Had she been the heroine of a romance she would have been a born nurse. Without any training or experience she could have surpassed Florence Nightingale, but, alas! she was merely an everyday girl in real life, and this being her first actual experience of the tragedy of birth, and the terror of it being intensified and aggravated by the pitiable surrounding circumstances, she was beside herself. She clung to me, choked with a flood of tears, and palpitating in an unbearable tumult of emotion.
This case, so pathetically ordinary that most of us are debased by acquaintance with similar, to this girl was fresh, and striking her in all its inexcusable barbarity without any extenuating gloze, made her furious with pained and righteous indignation.
I led her about by devious ways that her heart might cool ere we reached Clay's.
The cloudless, breezeless night, though not yet severely cold, was crisp with the purity of frost and sweet with the exquisite scent of flowering loquats. The only sounds breaking its stillness were the trains passing across the long viaduct approaching the bridge, and the rumble of the vehicles as they ground their homeward way along the stony road, their lights flashing as they passed, and snatches of the occupants' conversation reaching us where we walked on a path beside the main thoroughfare. The heavens were a spangled glory, and the dark sleeping lands gave forth a fresh, pleasant odour. Man provided the only discordant note; but for the jarring of his misdoings there would have been perfect peace.
Oh, the hot young heart that raged by my side! I too had forded the cruel torrent of facts that was torturing her mind; I knew; I understood. By-and-by she would arrive at my phase and have somewhat of my calmness, but to tell her so would merely have been the preaching so deservedly and naturally abhorred by the young, and except for holding her hand in a tight clasp, I was apparently unresponsive.
As she grew quieter I steered for home, and eventually we arrived at the door of the kitchen and found there Jake, Andrew, and the Rooney-Molyneux—a small man with a large beard and the type of aristocratic face furnished with a long protruding nose and a narrow retreating forehead. Carry, up aloft like the angels, could be heard practising on my piano, and the soiled utensils scattered on the table illustrated that the gentlemen had had refreshments.
It being Dawn's week in the kitchen, she set about collecting the cups in the wash-up dish, and presently some maudlin expression of sentiment on the part of the Rooney-Molyneux reopened the vials of her indignation.
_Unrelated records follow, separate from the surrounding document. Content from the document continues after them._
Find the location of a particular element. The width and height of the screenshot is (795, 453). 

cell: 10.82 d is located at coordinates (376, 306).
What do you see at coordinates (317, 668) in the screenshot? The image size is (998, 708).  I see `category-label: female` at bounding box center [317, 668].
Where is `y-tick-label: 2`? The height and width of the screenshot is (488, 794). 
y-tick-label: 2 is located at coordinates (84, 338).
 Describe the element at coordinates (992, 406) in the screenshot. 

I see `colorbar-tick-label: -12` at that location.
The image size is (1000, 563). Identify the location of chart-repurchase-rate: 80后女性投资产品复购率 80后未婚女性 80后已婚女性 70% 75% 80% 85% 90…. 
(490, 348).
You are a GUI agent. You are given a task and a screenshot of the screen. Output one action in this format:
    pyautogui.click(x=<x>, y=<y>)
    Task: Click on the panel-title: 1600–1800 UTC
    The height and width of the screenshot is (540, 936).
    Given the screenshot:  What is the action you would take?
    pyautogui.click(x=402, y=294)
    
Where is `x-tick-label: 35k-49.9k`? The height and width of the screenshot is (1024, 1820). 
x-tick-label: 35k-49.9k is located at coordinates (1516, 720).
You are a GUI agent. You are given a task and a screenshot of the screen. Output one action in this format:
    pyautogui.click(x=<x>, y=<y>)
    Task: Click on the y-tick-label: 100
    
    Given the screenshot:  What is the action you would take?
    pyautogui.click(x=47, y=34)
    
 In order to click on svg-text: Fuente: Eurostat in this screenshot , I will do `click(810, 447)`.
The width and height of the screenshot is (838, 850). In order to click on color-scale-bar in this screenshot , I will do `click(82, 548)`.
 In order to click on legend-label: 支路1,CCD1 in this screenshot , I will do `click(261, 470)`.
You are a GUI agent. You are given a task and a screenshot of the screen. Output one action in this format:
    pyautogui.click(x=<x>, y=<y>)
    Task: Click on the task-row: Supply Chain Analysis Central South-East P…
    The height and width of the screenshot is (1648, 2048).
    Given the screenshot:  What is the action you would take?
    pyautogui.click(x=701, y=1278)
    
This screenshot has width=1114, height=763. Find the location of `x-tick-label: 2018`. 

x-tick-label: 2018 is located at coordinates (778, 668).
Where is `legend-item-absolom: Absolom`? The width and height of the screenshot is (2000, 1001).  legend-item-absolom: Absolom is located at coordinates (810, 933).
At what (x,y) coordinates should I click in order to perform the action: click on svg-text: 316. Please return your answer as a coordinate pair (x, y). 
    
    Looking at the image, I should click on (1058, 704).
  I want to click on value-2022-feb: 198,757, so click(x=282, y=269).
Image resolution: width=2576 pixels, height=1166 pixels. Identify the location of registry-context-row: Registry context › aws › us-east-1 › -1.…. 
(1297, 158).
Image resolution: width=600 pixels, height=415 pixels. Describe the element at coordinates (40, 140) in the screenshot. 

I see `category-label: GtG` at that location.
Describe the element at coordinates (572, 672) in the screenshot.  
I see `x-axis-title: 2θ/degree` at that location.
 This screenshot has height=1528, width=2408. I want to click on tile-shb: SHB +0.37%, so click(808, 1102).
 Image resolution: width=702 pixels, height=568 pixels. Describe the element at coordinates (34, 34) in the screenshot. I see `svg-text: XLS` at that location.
"I'm naturally anxious that it may be a son," he drivelled, "as there are so few male representatives of the old name now."
"And the sooner there's none the better. There is no excuse for the likes of you being alive. I'd like to assist in the extermination of your family by putting you in the boiling copper on washing day. That would give you a taste of your deserts," raged the girl.
She was speaking without restraint in the light of the high demands of crude, impetuous, merciless youth. I had once felt as she did, but now I could see the cruel train of conditions behind certain characters forcing them into different positions, and in place of Dawn's wholesome, justifiable, hot-headed rage against the likes of Rooney-hyphen, I felt for him a contempt so immeasurable that it almost toppled over and became pity.